Aldo echó un rápido vistazo que abarcó todo eso, pero a continuación su mirada se detuvo para no volver a moverse. Simon Aronov estaba ante él, y el personaje era capaz de retener la atención más dispersa.

Sin saber muy bien por qué, mientras seguía a Élie Amschel por las entrañas del gueto, la imaginación de Morosini, siempre dispuesta a volar, había trazado una imagen pintoresca del hombre que lo esperaba al término de su viaje: una especie de Shylock con levita y sombrero alto de fieltro negro, un judío en la más pura tradición de los relatos medievales, habitante lógico de un sótano tenebroso. En lugar de eso se encontró con un igual, un caballero moderno que no habría desentonado en ningún salón aristocrático.

Tan alto como él pero quizás un poco más corpulento, Simon Aronov erguía una cabeza redonda, casi calva con excepción de una semicorona de cabellos grises, sobre una figura de elegancia severa, vestida con toda seguridad por un sastre inglés. Su rostro de piel bronceada, como es habitual en los que viven mucho en el exterior, estaba marcado por profundas arrugas, pero el brillo de su único ojo —el otro se ocultaba bajo un parche de piel negra—, de un azul intenso, a la larga debía de resultar insoportable.

Hasta que Aronov no se acercó a él apoyándose en un pesado bastón para compensar su pronunciada cojera, Morosini no se fijó en el zapato ortopédico que llevaba en el pie izquierdo, pero la mano que se tendía hacia él era hermosa.

—Le estoy infinitamente agradecido por haber aceptado venir aquí, príncipe Morosini —prosiguió la aterciopelada voz—, y espero que me perdone los trastornos que haya podido causarle el viaje en esta época de mal tiempo, así como las múltiples precauciones que me veo obligado a tomar. ¿Puedo ofrecerle algo reconfortante?

—Gracias.

—¿Un poco de café? Yo me paso el día bebiéndolo.

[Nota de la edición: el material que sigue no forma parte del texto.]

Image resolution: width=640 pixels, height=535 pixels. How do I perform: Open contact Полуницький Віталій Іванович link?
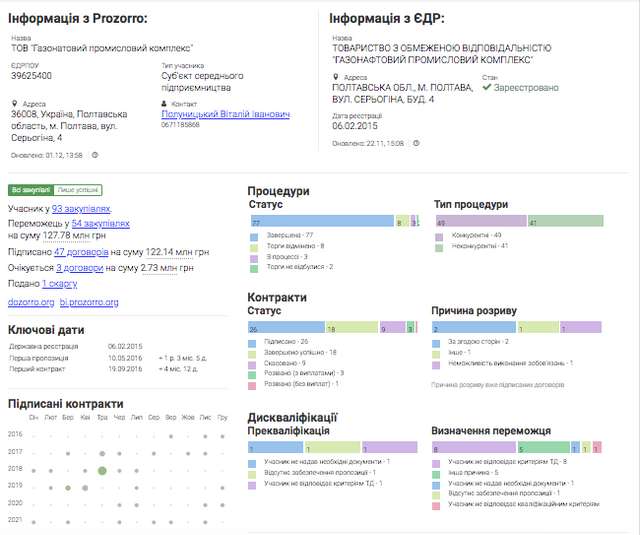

Como si la palabra fuese una fórmula mágica, el sirviente reapareció llevando una bandeja con una cafetera y dos tazas. Lo dejó todo junto a su señor y se marchó obedeciendo a una señal de este. El Cojo llenó una taza y el delicioso aroma cosquilleó de forma alentadora las fosas nasales de Aldo, que acababa de tomar asiento en un raro asiento gótico tapizado en piel.

—Unas gotas quizá —aceptó. Sin embargo, el tono prudente de su voz no escapó a su anfitrión, que se echó a reír.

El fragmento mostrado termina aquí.